Friday October 18, 2002

Community to receive funds for public transportation study 

OAKLAND — Community groups will receive $100,000 to help increase the chances for people to tell planning agencies what they would like to see in public transportation. 

The Metropolitan Transportation Commission wrote the check to The San Francisco Foundation this week. It plans to award the money in grant form to various groups throughout the San Francisco Bay area to increase community involvement. 

The check comes as part of the civil penalty phase of a lawsuit filed in U.S. District Court in San Francisco against the commission in February 2001. The suit claimed the commission was not complying with the Bay Area Air Quality Plan, adopted in 1982. 

The plan was designed to bring the Bay Area into compliance with federal clean air standards by increasing ridership on public transportation. It called for a 15 percent increase over 1983 transit ridership. The suit claimed that although there has been a 30 percent population increase, ridership has stayed the same. 

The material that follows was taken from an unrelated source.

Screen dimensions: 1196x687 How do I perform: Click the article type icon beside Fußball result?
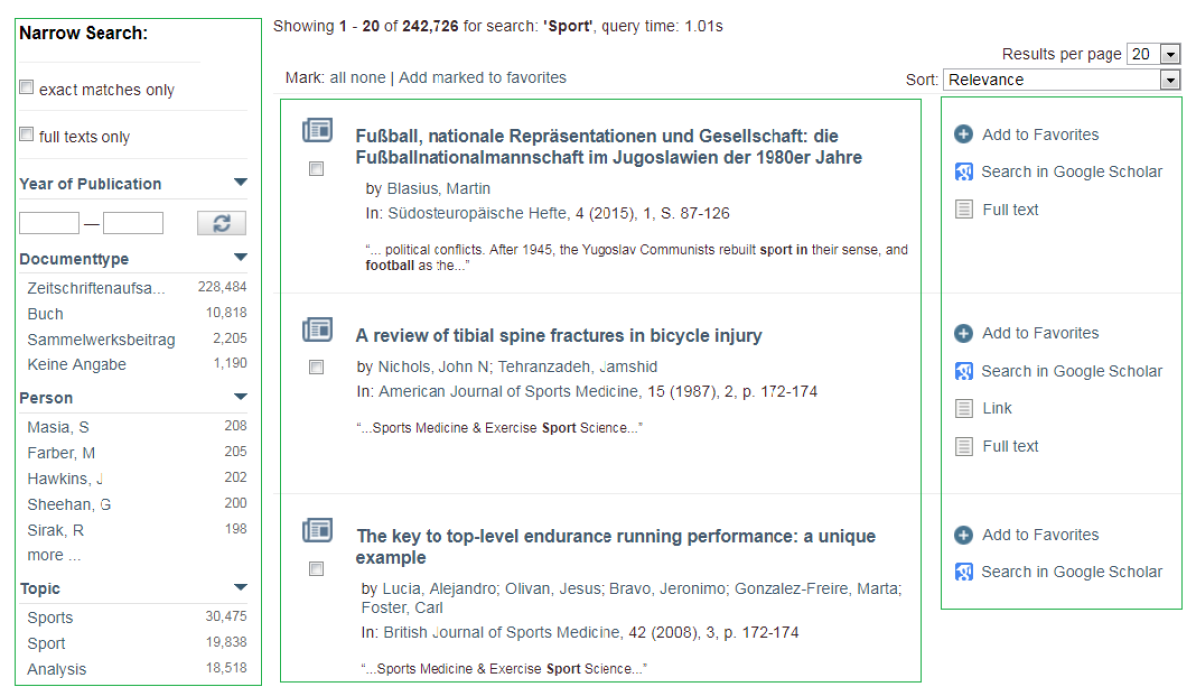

U.S. District Judge Thelton Henderson required the commission to comply with the act by 2006. 

 

Pacifica woman jailed for 

phony bomb threats 

REDWOOD CITY – A Pacifica woman accused of calling in phony bomb threats to the Golden Gate Bridge and the San Francisco federal building last week is being held in a San Mateo County Jail in lieu of $50,000 bail. 

Authorities say Anita Hanson, 44, was allegedly “very drunk” when she called 911 claiming that bombs had been placed at the two locations late Thursday night and early Friday morning. 

Several law enforcement agencies responded to both locations to investigate and discovered the threats were unfounded. The California Highway Patrol traced the calls to Hanson's cell phone and sent Pacifica police to arrest her. 

Hanson pleaded innocent Tuesday to three counts of making terrorist threats and two counts of falsely reporting the planting of a bomb.  

She returns to court for a preliminary hearing on the charges on Oct. 29. 

 

Back to school for 

drunk driving suspect 

SAN JOSE — For the second time in less than a year, a Campbell woman faced a judge on drunken driving charges — but this time she agreed to have her trial set in a high school cafeteria. 

On Wednesday, hundreds of students at Branham High School listened with a jury to the state’s case against Lorain Stanchina, 42. On Aug. 13, she backed into a pickup truck in a Jack in the Box drive-through and drove off when confronted by the driver. 

Car accidents are the leading cause of death among 15-to 19-year-olds, with alcohol being the primary factor, according to Paul Gratz, director of the Traffic Safe Communities Network, which coordinates the trial-at-school program. 

Santa Clara County is the only county in the state to host DUI trials at high schools. Branham is the fifth county high school to participate in the program the county hopes to expand.